Would anybody care to take the time, or suggest where I could find the info? Yes, I ought to know this, but I was probably asleep that day in school...
Good question. You’re pulling 24” Hg of vacuum and then allowing it cool which will increase the vacuum but by how much?
You need the GayLussac Law for the answer.
The expression Gay-Lussac’s law is used for each of the two relationships named after the French chemist Joseph Louis Gay-Lussac and which concern the properties of gases, though it is more usually applied to his law of combining volumes, the first listed here.

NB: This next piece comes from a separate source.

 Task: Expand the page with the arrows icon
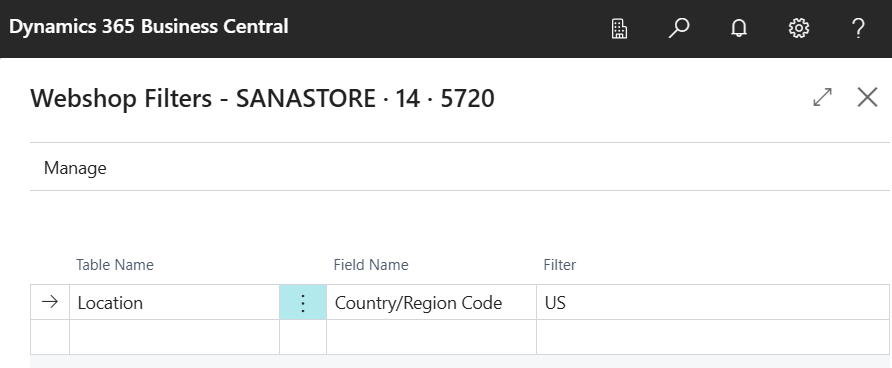pyautogui.click(x=823, y=97)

The first law relates to volumes before and after a chemical reaction while the second concerns the pressure and temperature relationship for a sample of gas often known as Amontons’ Law.
http://en.wikipedia.org/wiki/Gay-Lussac%27s_law#Pressure-temperature_law
Pretty easy to figure out once you know the boiling temperature where you live.
I could work this out for you... if I had all the unknowns... which h there are many.
An easy model would be to assume that the gas in the mason jar is 100% saturated steam at 212 degrees F. After capping the jar, the steam cools and condenses to a liquid.
I the thing to consider is the unknowns... like... what is the actual mix of air and steam... what is the actual temperature of the gas... the liquid... what gas volume is lost when the lid deform inward... how does the volume of the jar change when cooled?
How about we just accept that it works and have a beer instead?
How about attaching a vacuum gauge to one of the mason jar lids?